- _Assigned task_
Starting at the line that contains "RSS (918, 205)" and ending at the line that contains "faq (303, 592)", the lines below are to be given again exactly, with nothing added.

Stored items

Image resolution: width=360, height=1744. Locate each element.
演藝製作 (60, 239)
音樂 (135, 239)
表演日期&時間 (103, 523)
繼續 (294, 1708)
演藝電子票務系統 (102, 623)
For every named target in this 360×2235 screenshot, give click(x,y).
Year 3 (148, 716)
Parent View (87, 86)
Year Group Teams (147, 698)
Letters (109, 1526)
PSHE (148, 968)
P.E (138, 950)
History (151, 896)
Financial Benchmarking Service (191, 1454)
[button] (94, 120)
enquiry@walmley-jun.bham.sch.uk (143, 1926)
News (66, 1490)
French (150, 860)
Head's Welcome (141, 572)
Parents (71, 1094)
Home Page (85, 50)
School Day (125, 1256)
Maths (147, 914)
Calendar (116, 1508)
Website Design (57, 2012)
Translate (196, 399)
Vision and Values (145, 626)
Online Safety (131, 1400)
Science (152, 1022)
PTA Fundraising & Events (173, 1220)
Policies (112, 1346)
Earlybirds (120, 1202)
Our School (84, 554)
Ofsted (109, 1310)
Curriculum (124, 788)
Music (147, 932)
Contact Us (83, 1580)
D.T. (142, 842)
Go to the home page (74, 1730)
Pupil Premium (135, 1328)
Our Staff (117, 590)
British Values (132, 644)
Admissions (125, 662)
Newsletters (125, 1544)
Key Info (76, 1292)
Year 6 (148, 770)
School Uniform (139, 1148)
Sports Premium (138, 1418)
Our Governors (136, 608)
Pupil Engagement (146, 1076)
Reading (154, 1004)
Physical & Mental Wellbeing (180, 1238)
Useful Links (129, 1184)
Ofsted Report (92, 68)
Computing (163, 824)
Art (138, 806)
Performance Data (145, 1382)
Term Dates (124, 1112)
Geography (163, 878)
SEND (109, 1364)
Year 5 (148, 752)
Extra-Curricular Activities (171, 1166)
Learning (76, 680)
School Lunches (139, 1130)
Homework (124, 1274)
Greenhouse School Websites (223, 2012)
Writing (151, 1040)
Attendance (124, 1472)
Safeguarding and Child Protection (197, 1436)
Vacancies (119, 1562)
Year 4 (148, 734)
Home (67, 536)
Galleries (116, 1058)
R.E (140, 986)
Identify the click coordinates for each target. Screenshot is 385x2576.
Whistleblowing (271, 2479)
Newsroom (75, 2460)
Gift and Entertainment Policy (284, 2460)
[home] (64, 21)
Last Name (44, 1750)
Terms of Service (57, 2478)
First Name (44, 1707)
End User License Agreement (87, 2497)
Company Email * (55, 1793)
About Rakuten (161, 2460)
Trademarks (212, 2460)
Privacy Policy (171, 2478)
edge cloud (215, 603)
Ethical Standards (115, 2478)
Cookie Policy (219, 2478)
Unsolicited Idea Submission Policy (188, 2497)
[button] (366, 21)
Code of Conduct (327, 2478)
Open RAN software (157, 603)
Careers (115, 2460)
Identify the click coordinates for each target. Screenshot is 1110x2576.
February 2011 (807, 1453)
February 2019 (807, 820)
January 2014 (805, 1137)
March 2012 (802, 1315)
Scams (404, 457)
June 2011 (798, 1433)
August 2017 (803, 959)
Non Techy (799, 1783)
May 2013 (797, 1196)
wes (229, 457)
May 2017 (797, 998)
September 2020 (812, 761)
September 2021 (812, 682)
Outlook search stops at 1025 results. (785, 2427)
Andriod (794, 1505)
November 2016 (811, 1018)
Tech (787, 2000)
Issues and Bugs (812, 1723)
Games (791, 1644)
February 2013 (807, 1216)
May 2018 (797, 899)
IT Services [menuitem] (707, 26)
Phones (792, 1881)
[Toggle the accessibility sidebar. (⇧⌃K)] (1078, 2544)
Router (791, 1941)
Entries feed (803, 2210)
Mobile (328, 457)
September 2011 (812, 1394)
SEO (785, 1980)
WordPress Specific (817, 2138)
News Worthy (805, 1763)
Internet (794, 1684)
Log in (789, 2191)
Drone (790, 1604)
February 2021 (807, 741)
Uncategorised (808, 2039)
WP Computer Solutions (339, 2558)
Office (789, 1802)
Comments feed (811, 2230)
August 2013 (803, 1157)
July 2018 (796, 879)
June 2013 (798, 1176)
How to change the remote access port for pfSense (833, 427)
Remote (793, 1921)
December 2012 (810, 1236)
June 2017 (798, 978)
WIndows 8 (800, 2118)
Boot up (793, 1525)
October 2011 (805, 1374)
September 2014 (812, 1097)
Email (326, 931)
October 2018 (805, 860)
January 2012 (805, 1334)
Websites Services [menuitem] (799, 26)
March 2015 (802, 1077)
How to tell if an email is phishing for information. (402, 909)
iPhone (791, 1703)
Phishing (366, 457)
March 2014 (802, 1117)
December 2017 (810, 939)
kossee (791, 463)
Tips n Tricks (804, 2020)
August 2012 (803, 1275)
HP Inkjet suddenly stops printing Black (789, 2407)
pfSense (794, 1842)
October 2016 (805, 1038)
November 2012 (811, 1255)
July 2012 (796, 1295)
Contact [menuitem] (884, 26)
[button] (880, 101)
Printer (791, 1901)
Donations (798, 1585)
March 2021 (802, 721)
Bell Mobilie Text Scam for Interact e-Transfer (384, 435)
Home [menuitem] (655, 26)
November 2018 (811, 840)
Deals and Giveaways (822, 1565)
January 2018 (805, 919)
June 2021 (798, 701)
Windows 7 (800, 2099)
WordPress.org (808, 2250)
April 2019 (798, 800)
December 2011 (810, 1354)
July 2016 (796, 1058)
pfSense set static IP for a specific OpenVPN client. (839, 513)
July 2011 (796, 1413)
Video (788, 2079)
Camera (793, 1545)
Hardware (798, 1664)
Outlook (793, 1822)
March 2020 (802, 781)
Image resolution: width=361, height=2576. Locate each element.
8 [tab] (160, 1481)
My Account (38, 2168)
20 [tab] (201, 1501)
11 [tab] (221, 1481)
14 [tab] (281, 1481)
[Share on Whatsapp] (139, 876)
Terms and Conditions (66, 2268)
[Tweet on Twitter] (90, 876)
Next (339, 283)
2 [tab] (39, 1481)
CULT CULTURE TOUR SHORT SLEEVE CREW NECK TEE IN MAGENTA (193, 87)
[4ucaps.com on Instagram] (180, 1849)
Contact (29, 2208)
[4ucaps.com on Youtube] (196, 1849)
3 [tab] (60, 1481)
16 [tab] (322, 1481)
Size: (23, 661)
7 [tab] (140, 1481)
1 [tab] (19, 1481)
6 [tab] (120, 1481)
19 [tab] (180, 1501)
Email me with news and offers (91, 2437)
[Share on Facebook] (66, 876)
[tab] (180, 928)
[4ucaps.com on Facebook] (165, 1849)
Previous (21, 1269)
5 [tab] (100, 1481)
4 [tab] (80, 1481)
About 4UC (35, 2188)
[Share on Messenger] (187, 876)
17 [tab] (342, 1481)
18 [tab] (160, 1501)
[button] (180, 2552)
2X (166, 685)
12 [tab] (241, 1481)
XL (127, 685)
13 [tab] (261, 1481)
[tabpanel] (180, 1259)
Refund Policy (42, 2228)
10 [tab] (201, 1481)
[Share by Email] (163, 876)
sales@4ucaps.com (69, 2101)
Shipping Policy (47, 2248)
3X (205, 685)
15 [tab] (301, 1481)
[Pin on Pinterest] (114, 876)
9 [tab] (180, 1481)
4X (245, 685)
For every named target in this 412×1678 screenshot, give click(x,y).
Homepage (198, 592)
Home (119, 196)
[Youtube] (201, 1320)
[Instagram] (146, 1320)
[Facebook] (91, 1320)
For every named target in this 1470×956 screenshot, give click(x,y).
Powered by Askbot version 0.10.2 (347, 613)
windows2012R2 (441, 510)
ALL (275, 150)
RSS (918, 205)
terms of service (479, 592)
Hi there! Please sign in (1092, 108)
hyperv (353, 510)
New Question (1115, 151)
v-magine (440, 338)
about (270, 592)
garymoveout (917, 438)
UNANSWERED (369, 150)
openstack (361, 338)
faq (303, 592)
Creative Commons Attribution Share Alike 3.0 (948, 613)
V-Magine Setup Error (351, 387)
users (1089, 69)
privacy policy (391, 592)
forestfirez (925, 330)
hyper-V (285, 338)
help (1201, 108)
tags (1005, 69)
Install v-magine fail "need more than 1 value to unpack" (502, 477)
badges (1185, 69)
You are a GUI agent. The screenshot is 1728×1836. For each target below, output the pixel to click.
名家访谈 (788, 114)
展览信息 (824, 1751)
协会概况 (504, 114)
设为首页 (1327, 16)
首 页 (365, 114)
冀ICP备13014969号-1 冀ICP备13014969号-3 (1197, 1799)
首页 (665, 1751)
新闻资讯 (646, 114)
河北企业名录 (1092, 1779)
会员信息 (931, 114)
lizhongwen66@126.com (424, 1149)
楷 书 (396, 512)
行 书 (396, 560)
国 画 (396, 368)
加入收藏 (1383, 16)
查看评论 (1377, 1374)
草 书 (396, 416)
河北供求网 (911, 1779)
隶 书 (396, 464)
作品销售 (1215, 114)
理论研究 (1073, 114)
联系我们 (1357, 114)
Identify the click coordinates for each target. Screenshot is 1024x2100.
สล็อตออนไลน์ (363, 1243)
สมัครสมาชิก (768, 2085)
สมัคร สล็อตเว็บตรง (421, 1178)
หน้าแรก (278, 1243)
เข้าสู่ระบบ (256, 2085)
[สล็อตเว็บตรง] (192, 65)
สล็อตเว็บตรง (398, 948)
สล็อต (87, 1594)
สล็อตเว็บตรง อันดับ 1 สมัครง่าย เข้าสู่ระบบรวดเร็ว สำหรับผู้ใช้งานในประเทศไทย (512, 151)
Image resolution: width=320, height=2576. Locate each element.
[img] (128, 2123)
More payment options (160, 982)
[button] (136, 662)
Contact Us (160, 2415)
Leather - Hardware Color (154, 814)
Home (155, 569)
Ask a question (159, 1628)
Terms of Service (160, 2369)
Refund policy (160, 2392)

- _Exercise answer_
RSS (918, 205)
terms of service (479, 592)
Hi there! Please sign in (1092, 108)
hyperv (353, 510)
New Question (1115, 151)
v-magine (440, 338)
about (270, 592)
garymoveout (917, 438)
UNANSWERED (369, 150)
openstack (361, 338)
faq (303, 592)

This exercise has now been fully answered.